In recognition of the harms being generated, or exacerbated, by the punitive approach to cannabis, policies around the world are currently undergoing rapid changes. This has included an accelerating growth in reforms to provide lawful access to cannabis for medical purposes. Today, 17 countries – or 41 jurisdictions if US states are counted individually – have adopted some form of medical cannabis access, reflecting increasing evidence of the benefits of cannabis-based medicines to treat a range of illnesses such as multiple sclerosis, epilepsy, or mitigating the side effects of chemotherapy.
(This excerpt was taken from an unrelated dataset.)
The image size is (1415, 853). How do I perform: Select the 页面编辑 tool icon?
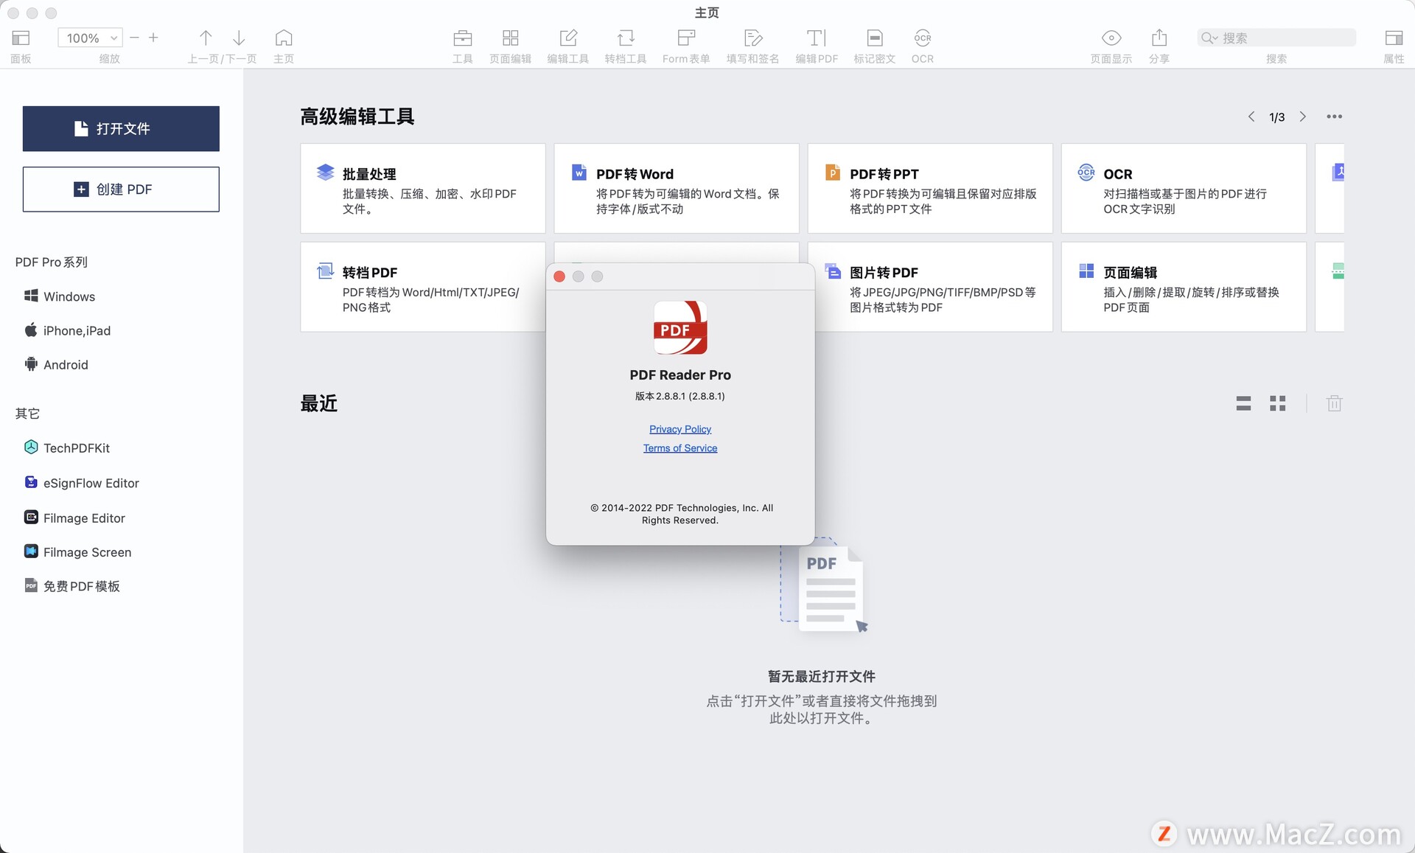click(511, 38)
A number of countries have also removed criminal sanctions for cannabis use or possession for personal use. These decisions have acknowledged that the evidence for a deterrent effect from criminalisation was weak, but the evidence of harm from mass criminalisation on the health and well-being of users was significant. It is worth noting that ending the criminalisation of all people who use drugs is advocated across the UN system, including the WHO.

Furthermore, since 2012, subnational and national jurisdictions have begun to legally regulate cannabis markets for non-medical or recreational use. So far, these have been established in nine US states, as well as in Uruguay, and soon in Canada.
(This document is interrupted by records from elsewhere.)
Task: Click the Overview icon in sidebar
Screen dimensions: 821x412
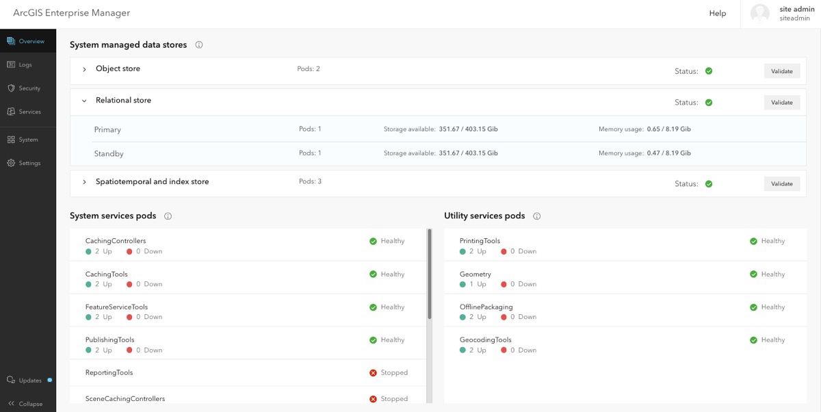Action: click(11, 41)
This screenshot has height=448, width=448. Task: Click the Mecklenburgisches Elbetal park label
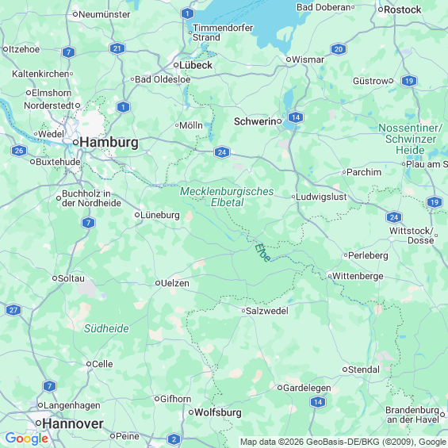(x=227, y=197)
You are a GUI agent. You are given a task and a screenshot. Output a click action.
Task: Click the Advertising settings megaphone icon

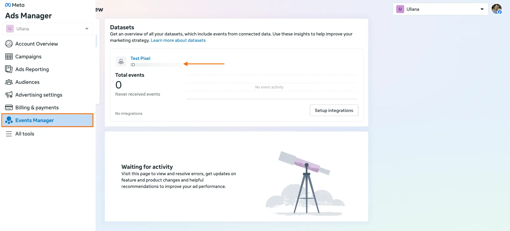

Currently, cannabis is placed in Schedule I (highly addictive and liable to abuse) and Schedule IV (that is, certain substances included in Schedule I that are rarely used in medical practice) of the 1961 Single Convention on Narcotic Drugs. Confusingly, its main psychoactive compound, delta-9-THC or dronabinol, is also placed in Schedule II of the 1971 Convention, and several of its isomers even in Schedule I. This level of classification impedes scientific research on the active components of the plant because of the administrative difficulties scientists must go through to access these components for their research – hence severely limiting the amount of scientific literature on cannabis.
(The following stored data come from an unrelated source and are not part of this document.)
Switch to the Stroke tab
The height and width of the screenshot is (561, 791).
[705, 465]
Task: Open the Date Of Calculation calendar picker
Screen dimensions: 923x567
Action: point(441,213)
The assigning of cannabis to Schedules I and IV of the 1961 Single Convention was not based on a WHO scientific assessment, and its inclusion in schedule IV is inappropriate at the present time, given the widespread medical use of the substance and its derivatives. The imprecisions in the definitions of cannabis-related substances placed under international control, and the classification of its flowering tops, resin and extracts as “narcotic drugs” but its active compounds as “psychotropic substances”, represent inconsistencies that both the ECDD and the INCB have pointed out before. We hope this 40th ECDD meeting, apart from discussing the critical review and pre-review reports, will also take time to reflect on the anomalies in the history of international cannabis control, and will recommend improvements with regards to the current definitions and division over the 1961 and 1971 conventions.

The ECDD has a key opportunity to start addressing the confusion around cannabis, by conducting an objective review of the plant and its derivatives – far from political and ideological interference. It is also IDPC’s hope that, by conducting such a review, the ECDD will help to dismantle some of the myths associated with cannabis by collating all available scientific evidence on the effects – both positive and negative – of the plant and its derivatives. Crucially, we hope that the Committee will not ignore the profound impact of the legal and policy environment on cannabis-related harms and benefits to both users and the wider community – and will apply the same scientific rigor to considering policy impacts, as it does to pharmacological health risks.

To conclude, IDPC is pleased that the ECDD is moving forward in its review, and we hope that the process will move forward promptly towards recommendations for redefinitions and rescheduling based on scientific evidence. IDPC is pleased to be able to participate in this historic session, and will continue to follow the issue closely as the review proceeds.